There are many ways to do a journey.  This week’s parshah, Lekh Lekha, focuses on the journey of Avram (later Avraham) and Sarai (later Sarah) from their home in Ur, Mesopotamia to Eretz Canaan.  Comparisons are often made between the three biblical personages of the early narratives of Genesis:  Ha’adam, Noach, and Avram.  Among the many possible ways to compare these three, is to look at how each relates to God through the verb הלך “walk” or “travel”.
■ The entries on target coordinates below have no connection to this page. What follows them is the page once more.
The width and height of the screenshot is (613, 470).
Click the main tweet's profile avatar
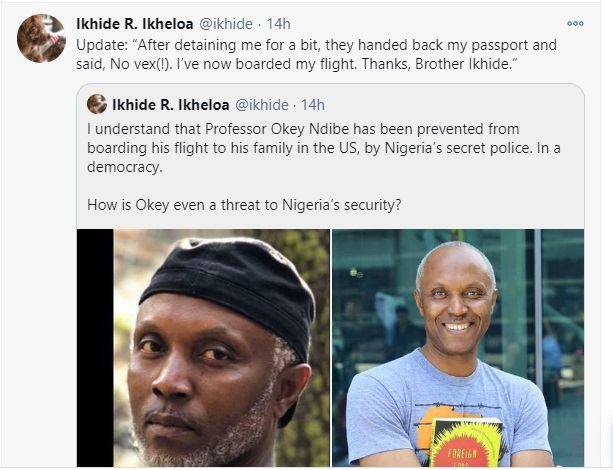(x=41, y=38)
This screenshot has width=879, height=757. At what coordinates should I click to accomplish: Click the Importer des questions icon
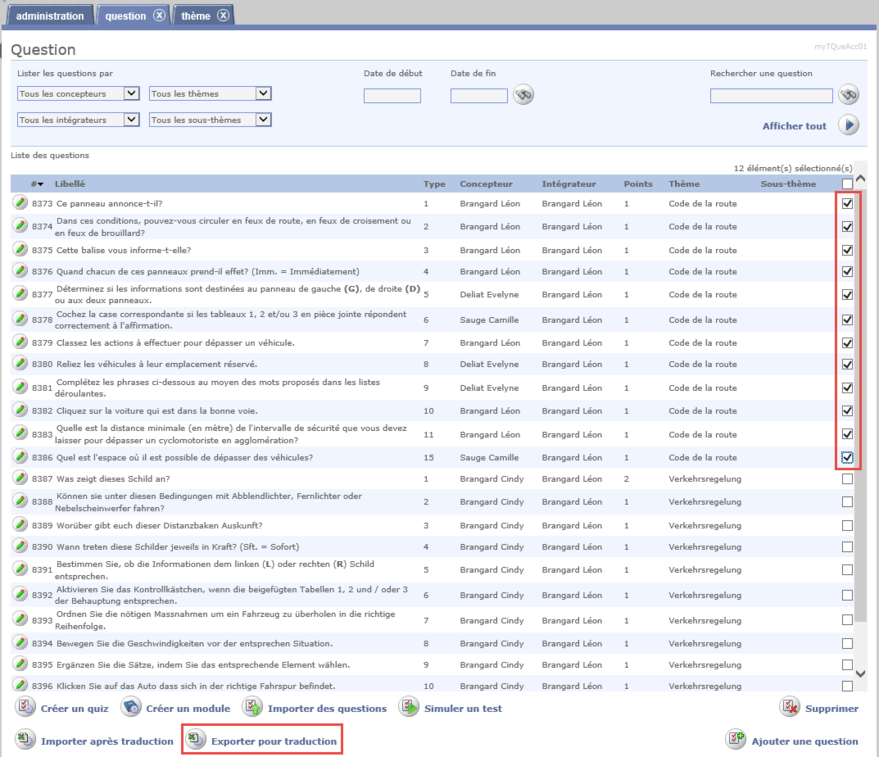252,708
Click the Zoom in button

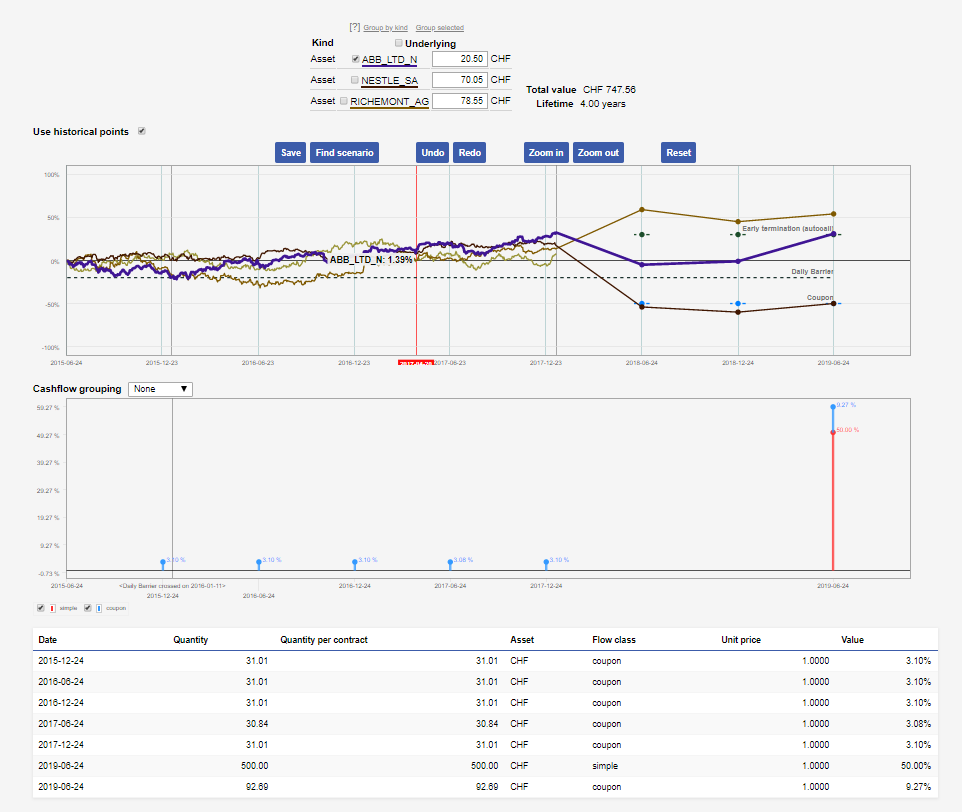click(544, 153)
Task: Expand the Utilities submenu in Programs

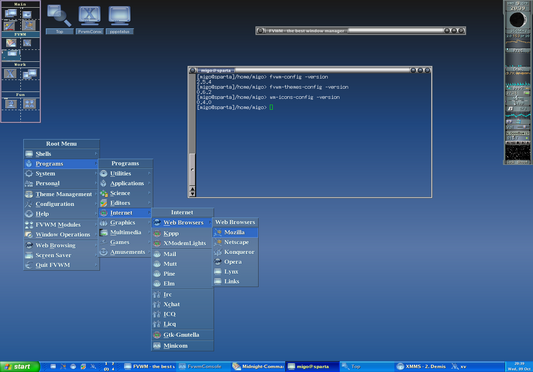Action: (125, 173)
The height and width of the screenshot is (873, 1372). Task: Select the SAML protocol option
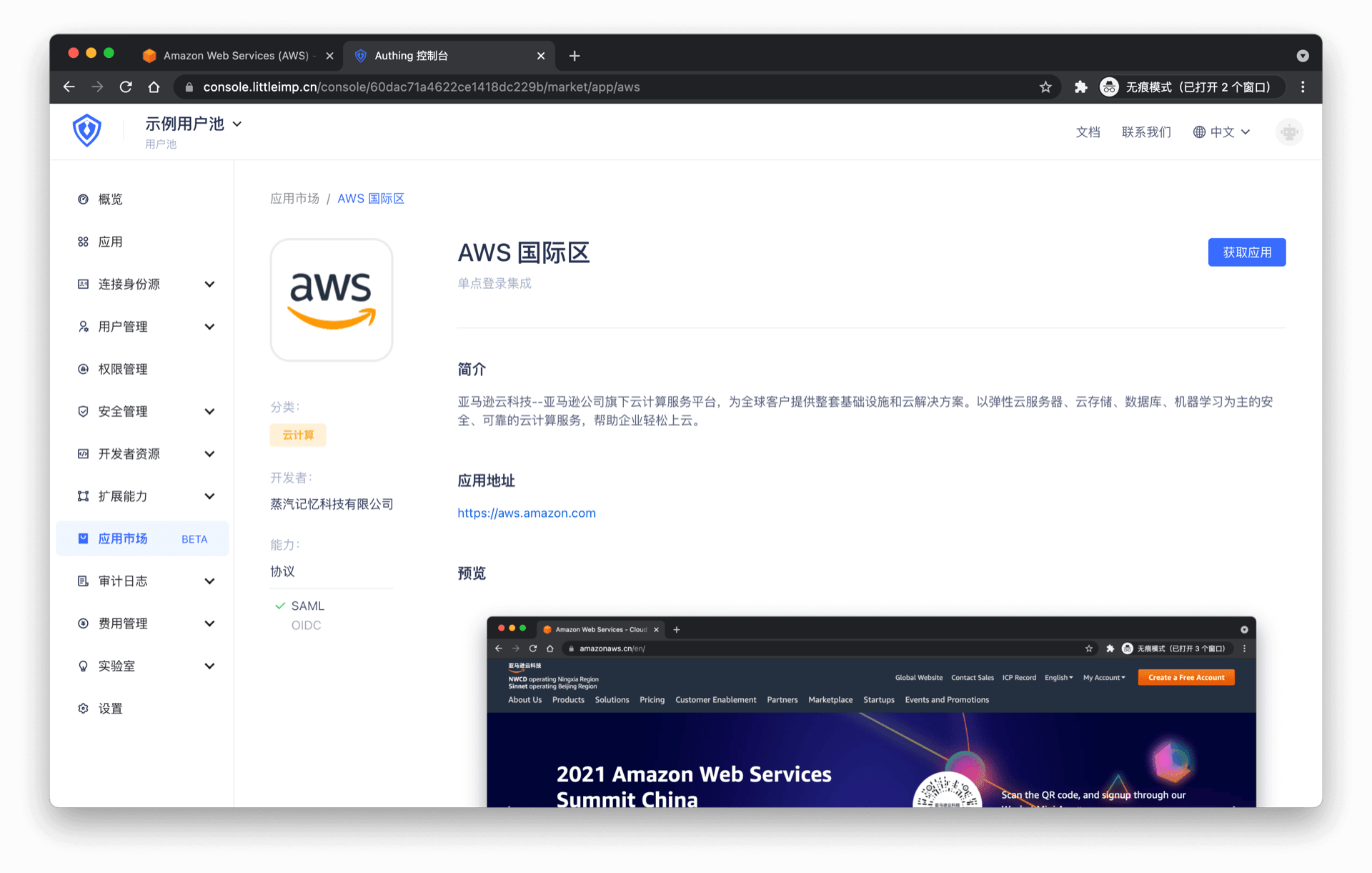point(307,606)
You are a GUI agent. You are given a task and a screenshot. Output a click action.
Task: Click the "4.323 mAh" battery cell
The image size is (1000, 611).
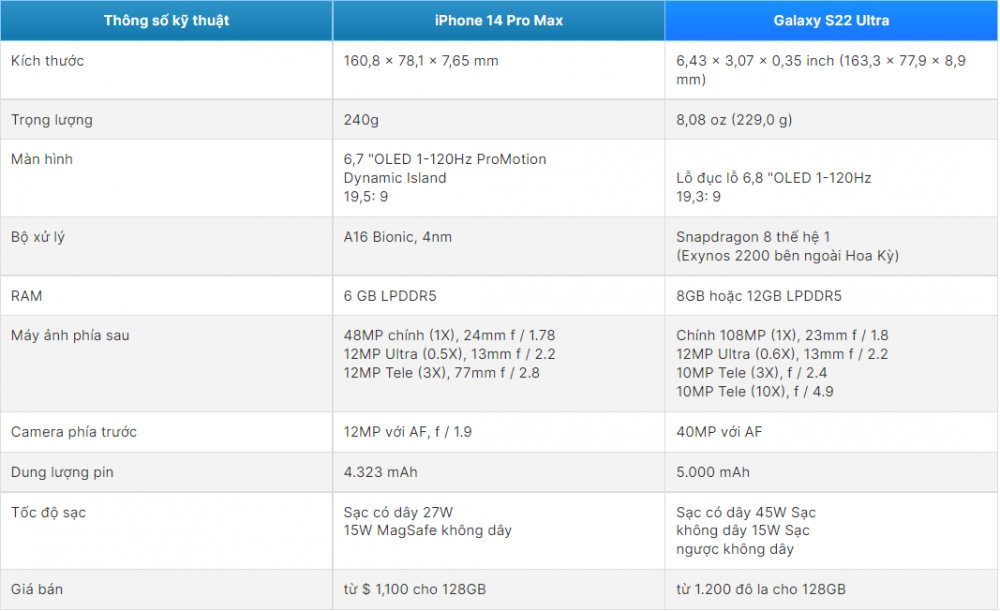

In Parshat Genesis, Ha’adam, the first human, “heard  the voice of God ‘travelling’ around —  מתהלך — in the garden.”  The first human experienced God as the sound of a movement in the environment, in the garden of the world.  In Parshat Noach we read את האלהים התהלך נח – “Noah walked himself with God.”  The verb “walk” in this verse is reflexive and means something like “walking oneself.”  Perhaps the idea is that Noah experienced God as a movement within himself, within his personality which is said to be “wholesome” and “just”.  Through his actions Noah walked in parallel with God.

When it comes to Avram, God says:  לך לך  “Go to yourself.”  All of God’s instructions to Avram are in the future tense:  “Travel to the land that I will show you… I will make you a great nation… your name will become a blessing.”   For Avram, the experience of God is that of a journey into the unknown future.

The middah we learn from this week’s parshah is that we should aim to “be flexible.”  We practice spiritual flexibility when we discover that there are many ways to experience God.  Sometimes, like Ha’adam, we experience God externally, through nature and the environment in which we live.  Sometimes, like Noah, we experience God internally as a movement in ourselves.  Sometimes like Avram, we experience God as a  future orientated task and a journey into the unknown.  May we all find our way to “walk” with, towards, and within an aspect of the Divine.